Figure 2. CSF2RB R461C is constitutively phosphorylated and activates canonical downstream pathways that are sensitive to JAK2 inhibition.

(A) CSF2RB was immunoprecipitated from transformed Ba/F3 lysates starved overnight in 0.1% FBS and probed for CSF2RB or phosphorylated tyrosine residues on replicate blots (W – WT lysate, M – R461C mutant lysate). WT cells were grown in IL-3 supplemented media. (B) Immunoblot analysis for activation of canonical CSF2RB signaling members across biologically replicate lysates. WT cells were grown in IL-3 supplemented media and all lines were starved overnight in 0.1% FBS. (C) Biologically replicate WT and R461C lines were screened on a small molecule inhibitor library and the top three hits (determined by % IC₅₀ difference between the two lines) were the JAK-inhibitors Tofacitinib, Ruxolitinib and AZD1480. The STAT3 inhibitor S31-201 was equally ineffective on both WT and R461C (*p<0.05, **p<0.01). WT cells were grown and tested in IL-3 supplemented media.

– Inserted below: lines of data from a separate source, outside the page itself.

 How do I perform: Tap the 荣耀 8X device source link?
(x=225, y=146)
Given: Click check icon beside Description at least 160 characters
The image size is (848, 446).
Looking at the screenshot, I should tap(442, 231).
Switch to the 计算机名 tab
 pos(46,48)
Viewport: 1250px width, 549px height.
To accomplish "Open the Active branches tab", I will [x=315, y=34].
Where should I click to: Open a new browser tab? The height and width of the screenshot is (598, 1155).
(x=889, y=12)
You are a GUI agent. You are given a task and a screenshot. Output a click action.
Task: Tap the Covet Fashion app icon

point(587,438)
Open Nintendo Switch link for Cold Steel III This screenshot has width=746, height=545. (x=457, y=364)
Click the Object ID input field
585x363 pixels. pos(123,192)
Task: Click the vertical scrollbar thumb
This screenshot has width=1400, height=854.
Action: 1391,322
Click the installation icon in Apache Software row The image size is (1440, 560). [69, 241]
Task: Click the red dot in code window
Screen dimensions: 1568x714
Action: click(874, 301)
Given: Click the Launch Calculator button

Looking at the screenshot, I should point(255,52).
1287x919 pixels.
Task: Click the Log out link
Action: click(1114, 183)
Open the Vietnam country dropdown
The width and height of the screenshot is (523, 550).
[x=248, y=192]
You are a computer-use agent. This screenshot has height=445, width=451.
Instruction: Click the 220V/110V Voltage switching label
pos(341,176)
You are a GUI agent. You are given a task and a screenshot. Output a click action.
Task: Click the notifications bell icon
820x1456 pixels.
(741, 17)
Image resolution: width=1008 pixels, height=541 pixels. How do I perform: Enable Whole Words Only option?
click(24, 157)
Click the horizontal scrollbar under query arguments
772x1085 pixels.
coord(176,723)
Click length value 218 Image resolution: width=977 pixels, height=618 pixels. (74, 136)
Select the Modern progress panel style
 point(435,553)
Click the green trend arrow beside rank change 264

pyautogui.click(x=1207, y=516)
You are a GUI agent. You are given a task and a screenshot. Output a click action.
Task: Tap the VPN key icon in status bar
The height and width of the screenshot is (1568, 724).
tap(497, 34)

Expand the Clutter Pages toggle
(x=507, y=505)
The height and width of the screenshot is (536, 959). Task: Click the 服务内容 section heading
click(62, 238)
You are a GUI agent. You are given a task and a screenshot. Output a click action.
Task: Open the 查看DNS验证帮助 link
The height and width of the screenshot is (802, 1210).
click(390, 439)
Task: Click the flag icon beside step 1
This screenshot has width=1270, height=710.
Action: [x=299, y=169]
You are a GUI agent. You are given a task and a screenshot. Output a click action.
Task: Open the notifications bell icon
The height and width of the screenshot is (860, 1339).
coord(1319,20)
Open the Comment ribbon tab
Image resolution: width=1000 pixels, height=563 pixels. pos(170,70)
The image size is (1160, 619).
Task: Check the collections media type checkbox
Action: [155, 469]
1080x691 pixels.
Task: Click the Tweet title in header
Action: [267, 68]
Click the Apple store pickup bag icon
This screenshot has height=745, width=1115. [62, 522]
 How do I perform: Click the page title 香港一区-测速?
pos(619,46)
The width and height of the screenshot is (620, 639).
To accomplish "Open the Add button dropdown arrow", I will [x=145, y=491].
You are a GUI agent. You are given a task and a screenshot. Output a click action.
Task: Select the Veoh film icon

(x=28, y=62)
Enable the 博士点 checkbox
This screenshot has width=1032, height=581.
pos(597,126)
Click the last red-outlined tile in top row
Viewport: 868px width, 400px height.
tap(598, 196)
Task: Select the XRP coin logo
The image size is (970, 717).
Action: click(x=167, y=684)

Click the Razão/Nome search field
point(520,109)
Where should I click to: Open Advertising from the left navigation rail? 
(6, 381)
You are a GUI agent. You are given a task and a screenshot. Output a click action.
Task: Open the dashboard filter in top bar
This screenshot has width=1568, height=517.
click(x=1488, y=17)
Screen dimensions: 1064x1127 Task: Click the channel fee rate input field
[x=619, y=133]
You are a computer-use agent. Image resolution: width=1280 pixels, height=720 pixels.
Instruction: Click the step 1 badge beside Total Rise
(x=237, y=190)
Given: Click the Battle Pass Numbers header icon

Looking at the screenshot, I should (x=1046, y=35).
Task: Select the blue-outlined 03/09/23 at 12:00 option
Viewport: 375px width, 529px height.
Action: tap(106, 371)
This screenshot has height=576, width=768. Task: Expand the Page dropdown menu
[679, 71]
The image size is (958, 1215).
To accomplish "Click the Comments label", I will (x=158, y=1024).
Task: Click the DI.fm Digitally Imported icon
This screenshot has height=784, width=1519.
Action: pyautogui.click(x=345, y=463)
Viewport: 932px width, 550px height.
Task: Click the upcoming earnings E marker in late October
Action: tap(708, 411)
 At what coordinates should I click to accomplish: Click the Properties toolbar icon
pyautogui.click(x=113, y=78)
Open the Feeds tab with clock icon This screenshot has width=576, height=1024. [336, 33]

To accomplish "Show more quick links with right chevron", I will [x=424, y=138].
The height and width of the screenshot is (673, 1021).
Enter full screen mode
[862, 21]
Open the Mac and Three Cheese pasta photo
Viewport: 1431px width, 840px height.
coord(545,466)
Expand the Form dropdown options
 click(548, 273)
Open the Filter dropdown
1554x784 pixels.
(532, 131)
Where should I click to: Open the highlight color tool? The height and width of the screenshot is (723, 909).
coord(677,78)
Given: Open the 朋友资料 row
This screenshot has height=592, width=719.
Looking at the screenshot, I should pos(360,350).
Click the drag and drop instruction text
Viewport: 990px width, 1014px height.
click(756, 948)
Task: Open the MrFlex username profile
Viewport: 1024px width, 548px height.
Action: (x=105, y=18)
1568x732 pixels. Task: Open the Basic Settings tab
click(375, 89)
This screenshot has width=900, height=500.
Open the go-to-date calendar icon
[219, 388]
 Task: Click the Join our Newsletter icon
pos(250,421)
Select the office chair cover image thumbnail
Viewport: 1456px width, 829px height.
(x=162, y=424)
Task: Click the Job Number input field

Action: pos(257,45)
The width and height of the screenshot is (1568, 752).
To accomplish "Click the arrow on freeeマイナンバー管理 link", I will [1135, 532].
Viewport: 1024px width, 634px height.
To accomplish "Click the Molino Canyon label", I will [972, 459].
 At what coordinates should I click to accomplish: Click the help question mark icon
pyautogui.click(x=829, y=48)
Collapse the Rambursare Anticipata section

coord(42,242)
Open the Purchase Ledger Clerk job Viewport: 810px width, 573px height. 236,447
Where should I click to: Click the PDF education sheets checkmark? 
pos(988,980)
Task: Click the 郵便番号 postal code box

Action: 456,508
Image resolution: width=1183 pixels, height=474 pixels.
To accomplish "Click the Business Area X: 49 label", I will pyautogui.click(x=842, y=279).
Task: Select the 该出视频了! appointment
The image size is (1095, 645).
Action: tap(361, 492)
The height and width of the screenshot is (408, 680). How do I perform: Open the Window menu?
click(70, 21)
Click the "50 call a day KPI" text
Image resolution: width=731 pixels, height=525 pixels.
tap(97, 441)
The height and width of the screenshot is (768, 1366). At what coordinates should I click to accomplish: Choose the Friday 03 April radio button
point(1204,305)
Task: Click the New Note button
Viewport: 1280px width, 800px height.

Key inhibitors are validated in Supplemental Figure 6A–C, full inhibitor panel results are found in Supplemental Table 3. (D) Lines were treated with indicated JAK-inhibitors (Ruxolitinib 350nM, Tofacitinib 350nM, AZD1480 1µM) for 48 hours and analyzed for apoptotic induction using Annexin V staining and flow cytometry (Guava PCA). 24 hour reads are shown in Supplemental Figure 6D. (E) Cells were starved overnight in 0.1% FBS and then treated with the JAK2 specific inhibitor AZD1480 (500nM) for the indicated time and immunoblotted for CSF2RB downstream signaling. WT cells were maintained in IL-3 supplemented media prior to starvation and treatment.